Moreover, the ICV injection of LTD4 facilitates the convulsant effect of PTZ and reverts the anticonvulsant action of montelukast which constitutes converging pharmacological evidence for the involvement of CysLT receptors in seizures.12,19 The two other CysLT receptor antagonists (pranlukast and Bay-u9973) also decreased PTZ-induced seizures which indicated that CysLT receptors' role in seizures.45,56 Montelukast suppressed the development of kindled seizures, as well as pilocarpine-induced spontaneous recurrent seizures in mice.

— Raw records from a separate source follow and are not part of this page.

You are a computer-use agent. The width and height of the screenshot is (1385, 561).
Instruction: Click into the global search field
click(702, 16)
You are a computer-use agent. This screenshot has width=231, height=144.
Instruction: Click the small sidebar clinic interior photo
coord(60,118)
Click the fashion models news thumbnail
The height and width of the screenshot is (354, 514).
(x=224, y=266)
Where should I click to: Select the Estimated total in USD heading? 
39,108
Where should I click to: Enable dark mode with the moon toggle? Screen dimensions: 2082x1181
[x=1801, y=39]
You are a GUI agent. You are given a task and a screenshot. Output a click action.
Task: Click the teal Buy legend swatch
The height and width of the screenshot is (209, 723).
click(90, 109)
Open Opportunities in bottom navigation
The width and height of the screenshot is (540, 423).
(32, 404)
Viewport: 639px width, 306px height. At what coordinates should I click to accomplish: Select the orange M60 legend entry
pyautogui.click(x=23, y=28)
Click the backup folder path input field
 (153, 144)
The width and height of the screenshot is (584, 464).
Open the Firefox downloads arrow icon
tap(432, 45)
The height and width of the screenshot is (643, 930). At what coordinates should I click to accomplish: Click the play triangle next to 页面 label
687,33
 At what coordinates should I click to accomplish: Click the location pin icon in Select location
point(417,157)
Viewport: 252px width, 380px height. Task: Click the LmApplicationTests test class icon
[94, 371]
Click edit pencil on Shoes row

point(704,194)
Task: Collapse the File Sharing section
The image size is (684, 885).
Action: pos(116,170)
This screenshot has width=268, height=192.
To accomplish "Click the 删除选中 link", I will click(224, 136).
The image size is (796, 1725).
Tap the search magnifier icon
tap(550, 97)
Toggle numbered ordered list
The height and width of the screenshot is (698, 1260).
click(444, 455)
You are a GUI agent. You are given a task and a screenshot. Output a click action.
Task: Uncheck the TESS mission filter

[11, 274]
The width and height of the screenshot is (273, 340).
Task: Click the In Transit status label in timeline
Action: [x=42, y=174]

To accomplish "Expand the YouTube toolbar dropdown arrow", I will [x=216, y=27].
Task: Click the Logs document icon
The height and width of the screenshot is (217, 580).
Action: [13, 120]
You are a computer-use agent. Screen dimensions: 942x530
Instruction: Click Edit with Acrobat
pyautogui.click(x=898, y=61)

Clinical evidence highlights the efficacy of cysLT receptor antagonists such as pranlukast in patients with intractable partial epilepsy.57 Pranlukast reduced seizure frequencies probably normalizing MMP-9 in serum, reducing leakage of proinflammatory cytokines into CNS, and inhibiting extravasation of leucocytes from brain capillaries.19,57 Inflammatory cytokines and matrix metalloproteinases that cause degradation of the extracellular matrix IL-1 and TNF-α receptors are rapidly upregulated in neurons during seizures, suggesting that they mediate the effects of cytokines on neuronal excitability.58 Cytokine receptors in the CNS are expressed by neurons, microglia,59 and astrocytes.60 Evidence exists for cell type–specific IL-1β signaling in the CNS through the IL-1 type 1 receptor: IL-1β activates the p38 mitogen-activated protein kinase pathway in neurons, leading to induction of cyclic adenosine monophosphate response element–binding protein, whereas NF-κB is activated predominantly in astrocytes, suggesting that this cytokine may have distinct functional effects on neurons and glia.61

Ab1–42-induced CysLT1R expression results in neurotoxicity, inflammatory and apoptotic responses in cultured primary neurons.62,63 Ab1-42 is involved in the pathologic mechanisms of axon damage, axon growth, and network reorganization observed in refractory epilepsy64 and late onset epilepsy of unknown origin mediated by D1 receptor.65 This is because of Ab1–42 activated nuclear factor kappa-light-chain-enhancer of activated B cells (NF-κB) signaling by selectively inducing the nuclear translocation of p65 and p50 subunits, and promoting expression of genes such as proinflammatory or apoptotic profile.66 Treatment with montelukast was able to decrease this increment of nuclear p65 subunit which indicates that montelukast may block Ab1–42-activated NF-κB signaling in primary neurons.10,67 Moreover, blockade of CysLT1R with montelukast reversed Ab1–42-mediated increase of CysLT1R expression, and concomitant changes of the pro-inflammatory factors and the apoptosis-related proteins which result in Ab1–42-associated late onset of epilepsy.68

Conclusion

Overexpression of cysLT in the brain causes the tissue damage, which is responsible for the pathogenesis of many neurological disorders including epilepsy. Various experimental studies indicated that montelukast which is a potent cysLT receptor antagonist blocked CNS inflammation resulting in neuro-protection, treating febrile seizures, potentiate the action of the old antiepileptic drugs, and maintained BBB integrity from dysfunction. It is also relatively safe drug as it has been used for the treatment of asthma for more than two decades. Therefore, montelukast has the potential to be an alternative treatment for epilepsy. However, further studies of both preclinical and clinical studies are required before considering montelukast for a prescription to treat epilepsy.